* TASK: Among the entries below, only the lines from the one with "You are a GUI" through the one with "Image resolution: width=1166" are to be retyped, exactly and without pictures.

* PROVIDED ENTRIES:
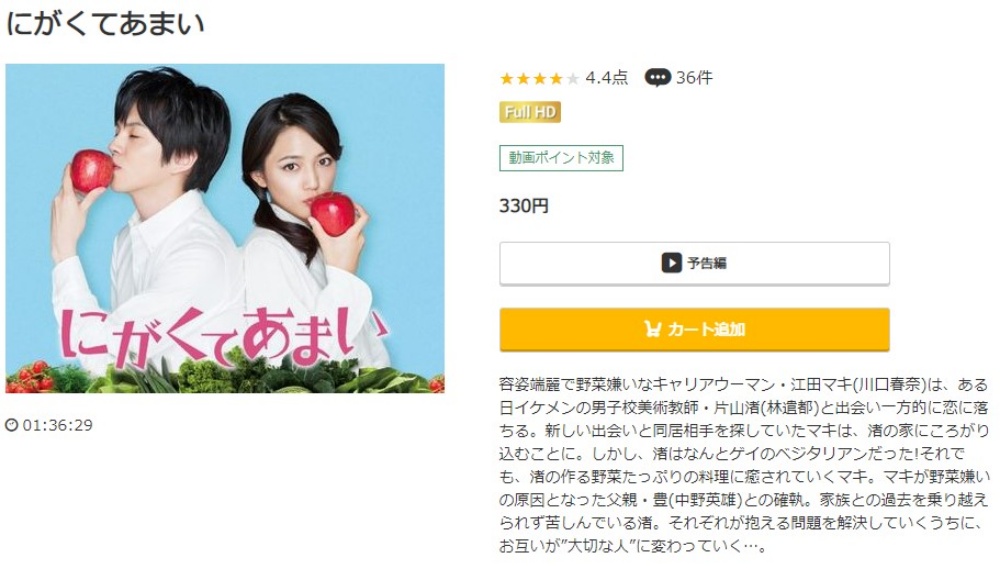Viewport: 1000px width, 569px height.
Task: Click the Full HD badge
Action: point(530,112)
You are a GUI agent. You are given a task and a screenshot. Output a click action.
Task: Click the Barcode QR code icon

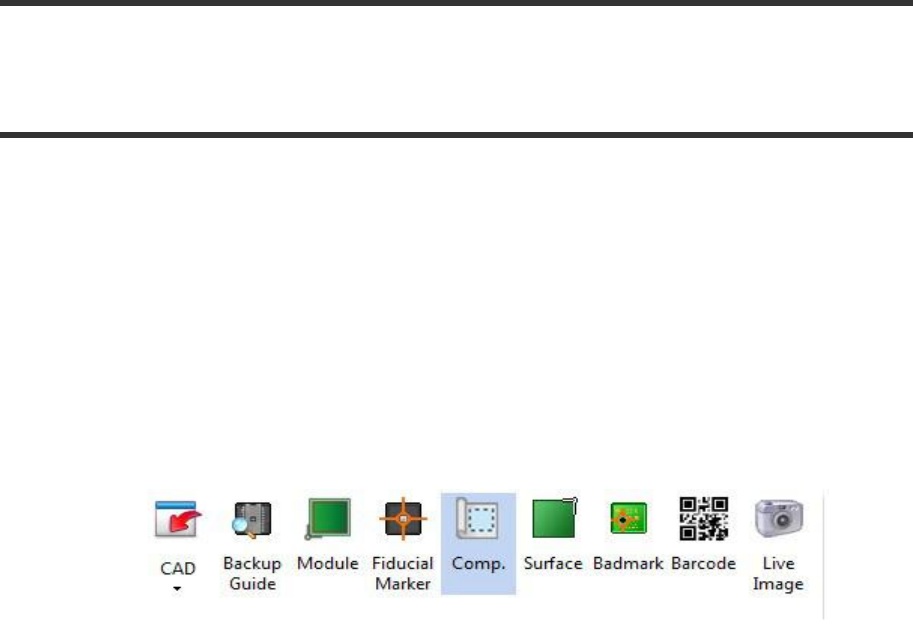pyautogui.click(x=703, y=518)
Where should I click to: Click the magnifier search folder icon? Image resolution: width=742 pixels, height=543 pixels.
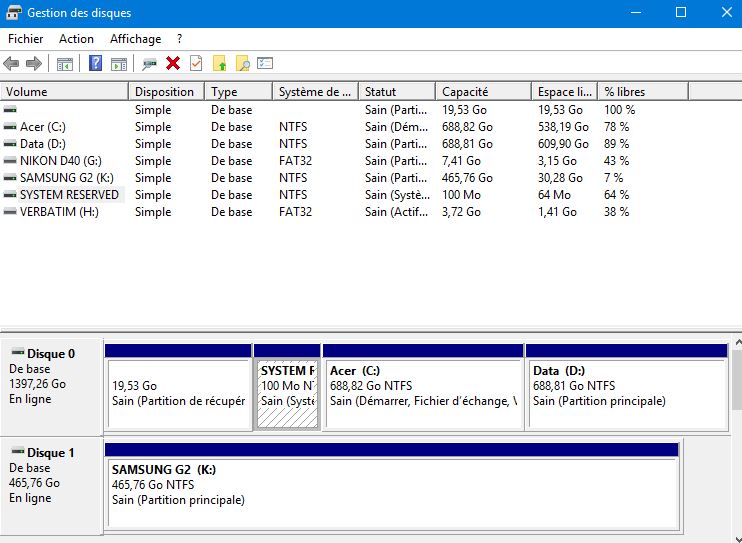tap(242, 64)
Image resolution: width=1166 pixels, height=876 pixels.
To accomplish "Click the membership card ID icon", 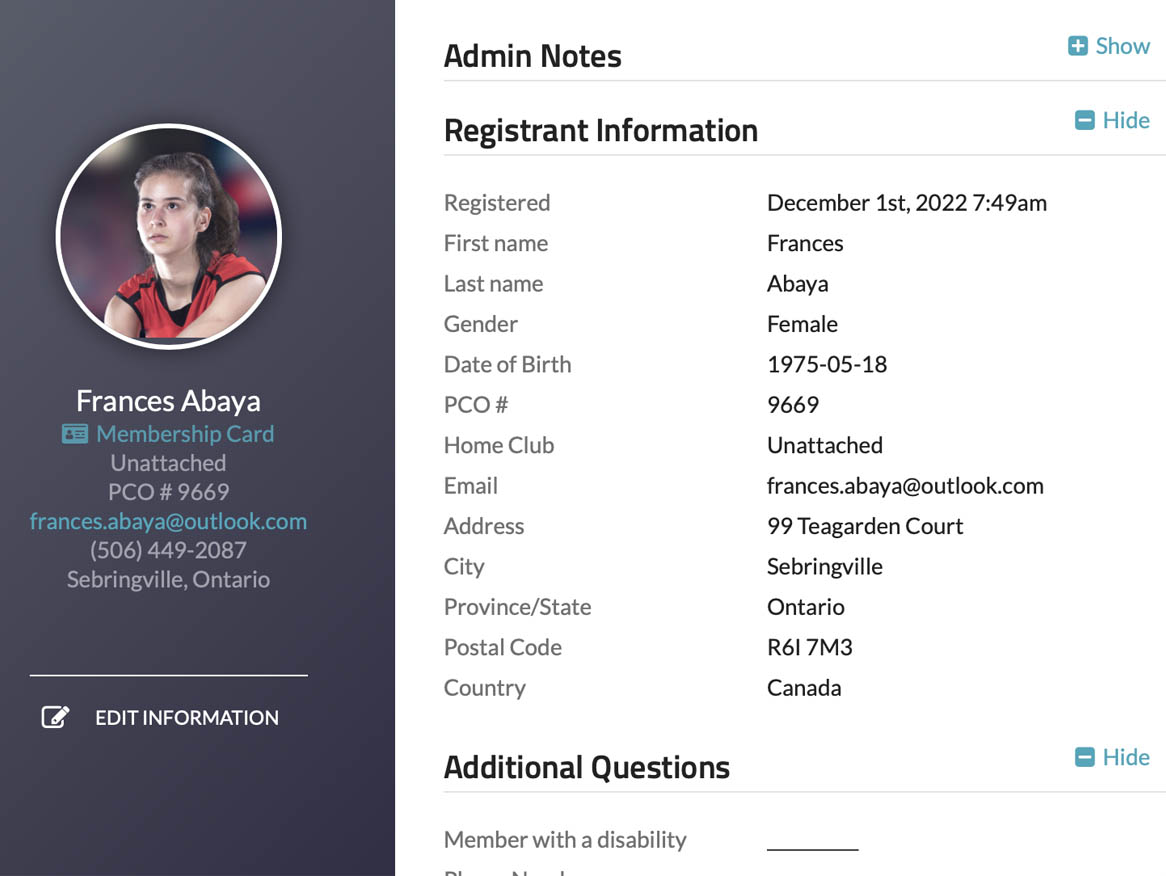I will pyautogui.click(x=74, y=434).
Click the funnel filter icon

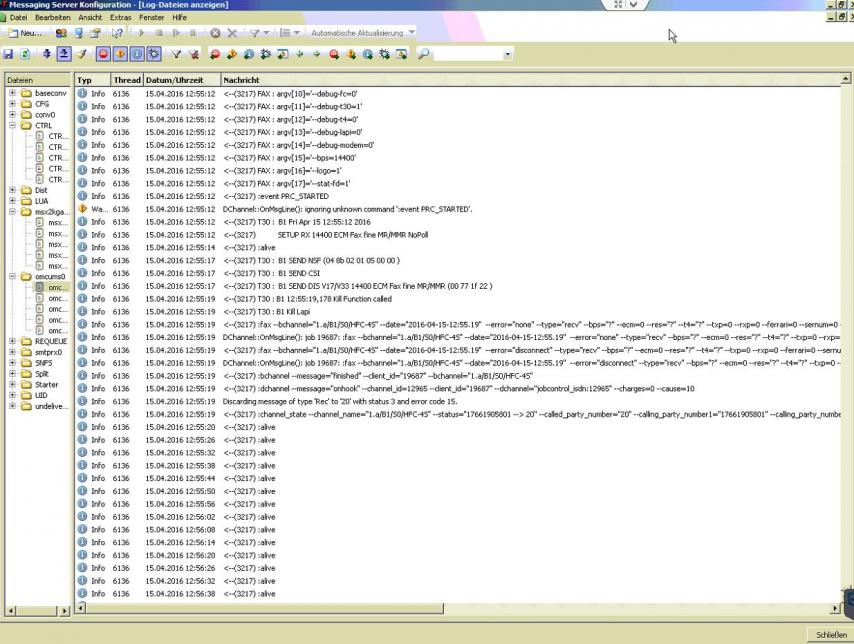tap(176, 54)
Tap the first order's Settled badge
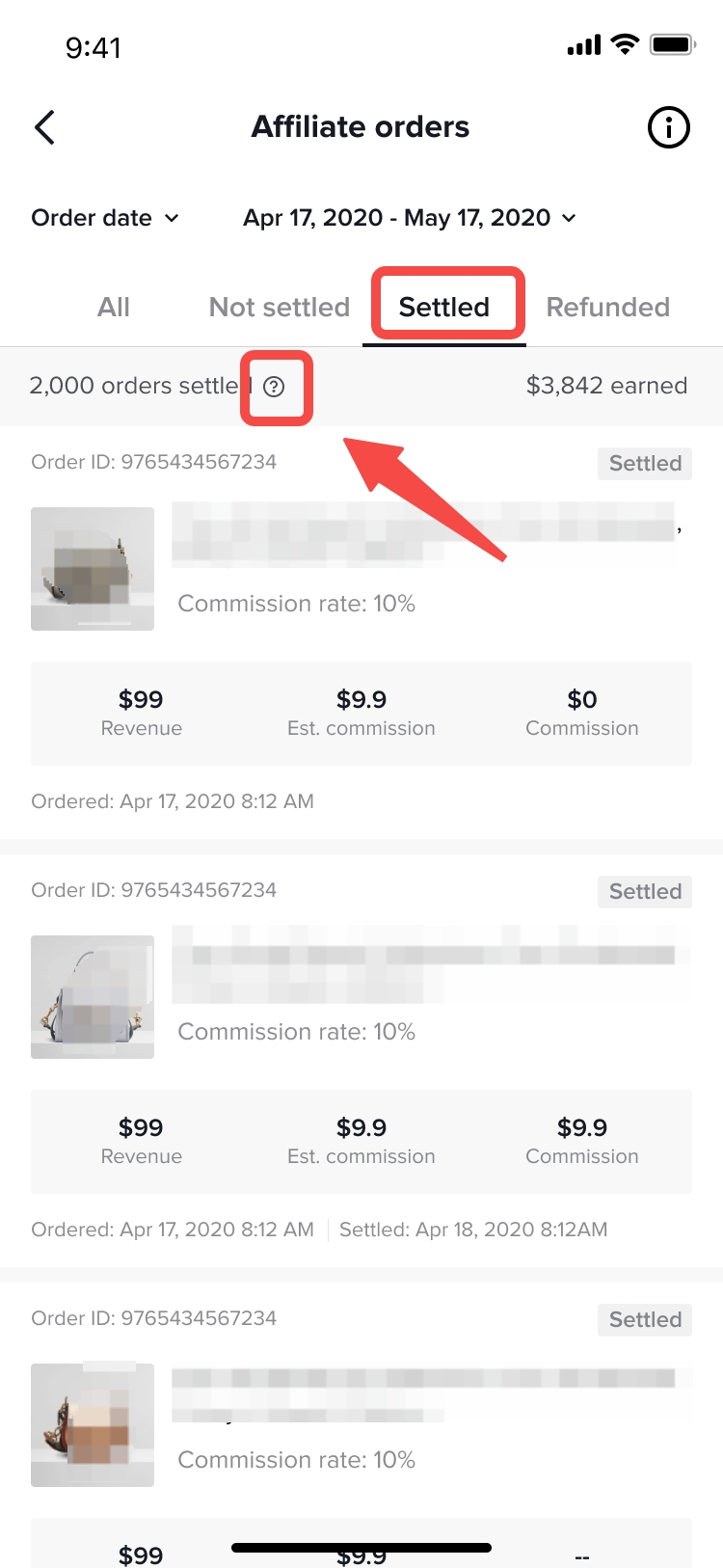The image size is (723, 1568). (645, 463)
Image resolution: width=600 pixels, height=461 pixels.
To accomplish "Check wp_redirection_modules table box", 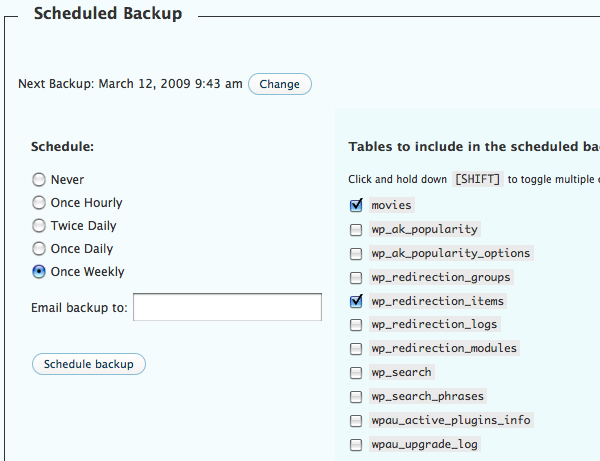I will pos(356,349).
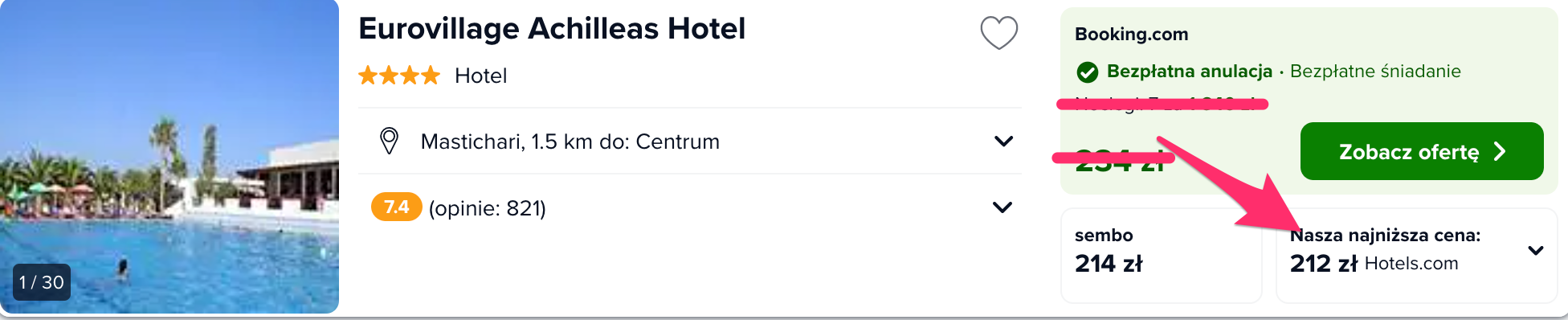Select the Hotels.com 212 zł offer
This screenshot has height=320, width=1568.
pos(1416,255)
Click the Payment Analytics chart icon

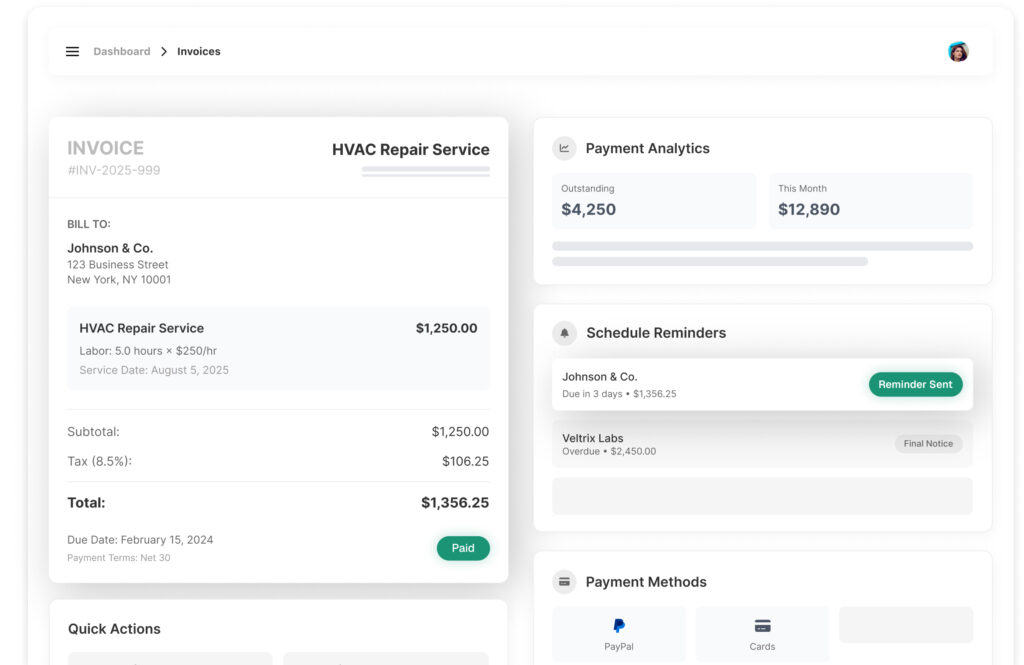(x=564, y=148)
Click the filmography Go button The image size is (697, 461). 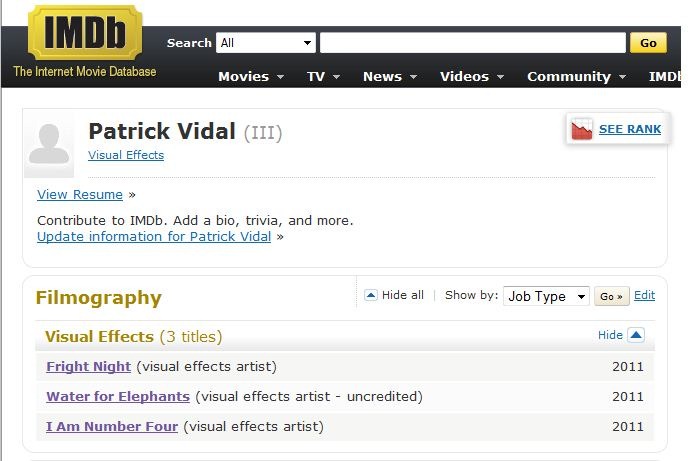click(612, 297)
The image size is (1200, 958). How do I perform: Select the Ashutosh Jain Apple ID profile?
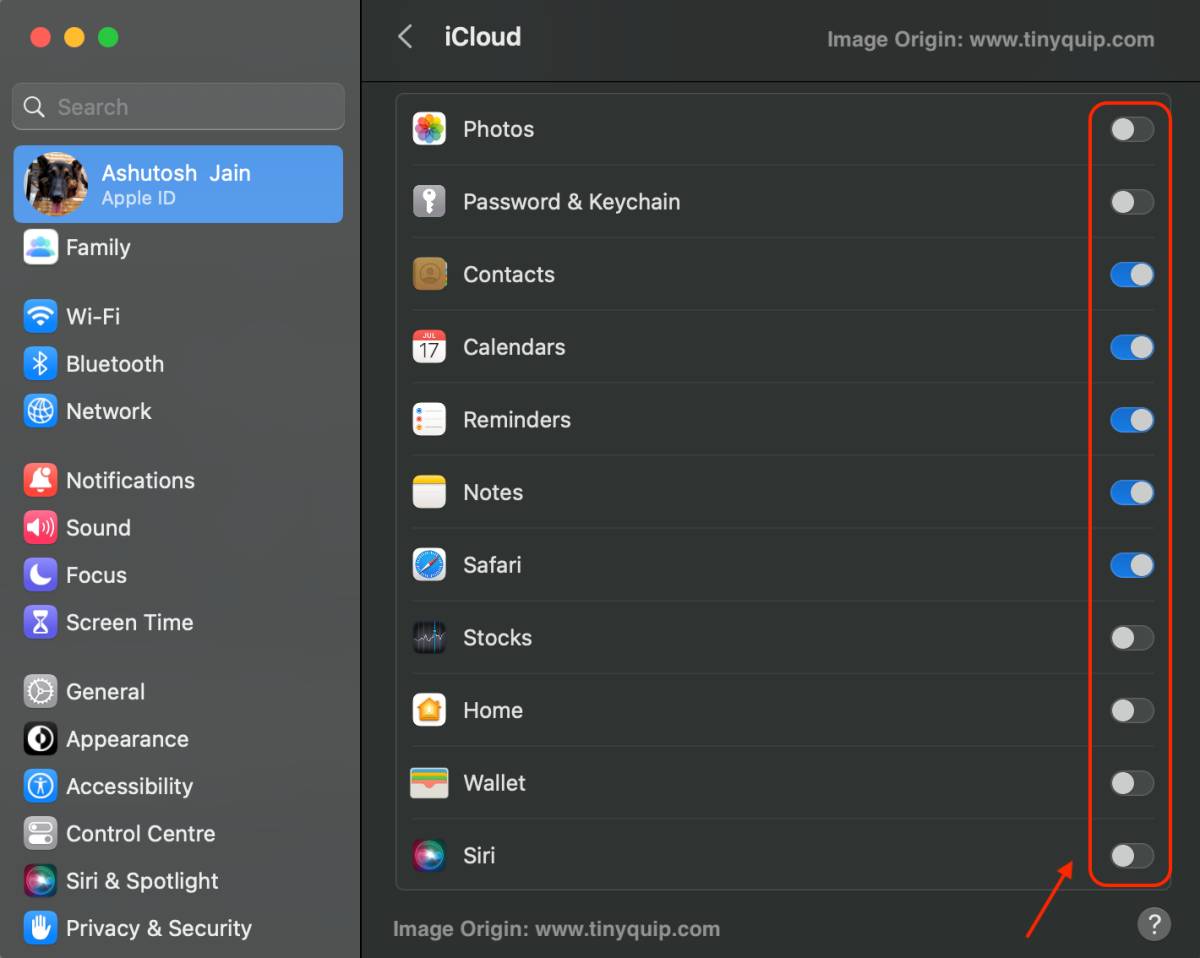(x=178, y=184)
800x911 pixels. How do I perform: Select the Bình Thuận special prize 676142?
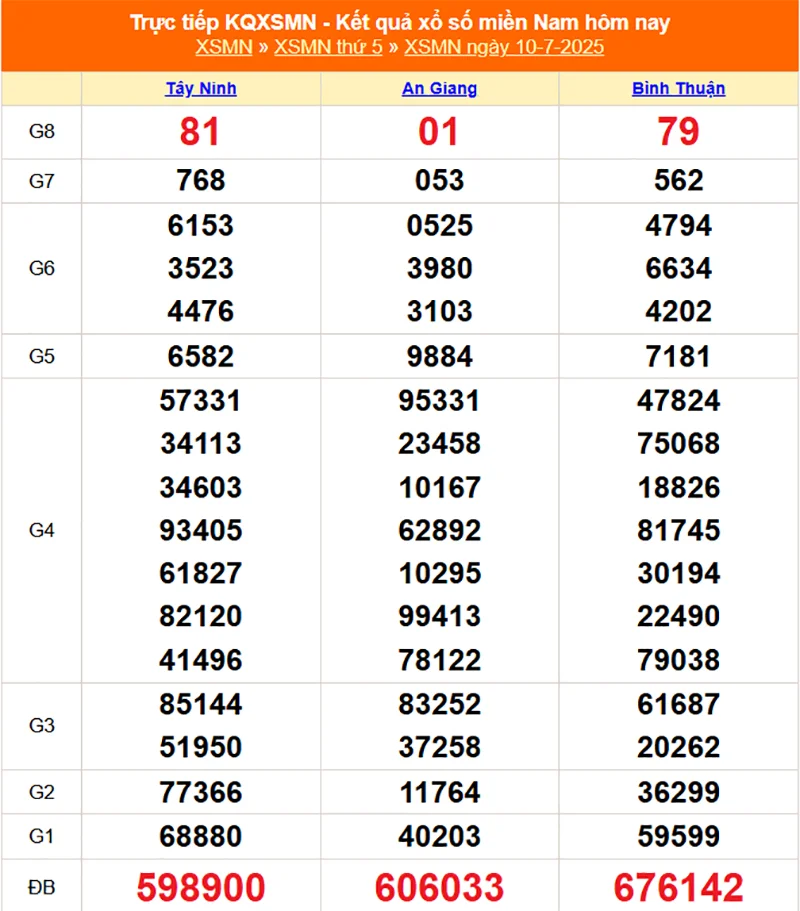[x=678, y=887]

* EXERCISE OUTPUT:
You are a GUI agent. You are given a task and a screenshot. Output a click action.
Task: Click the Barcode QR code icon

pyautogui.click(x=703, y=518)
Where should I click to: Click the magnifier search folder icon? Image resolution: width=742 pixels, height=543 pixels.
tap(242, 64)
Image resolution: width=1166 pixels, height=876 pixels.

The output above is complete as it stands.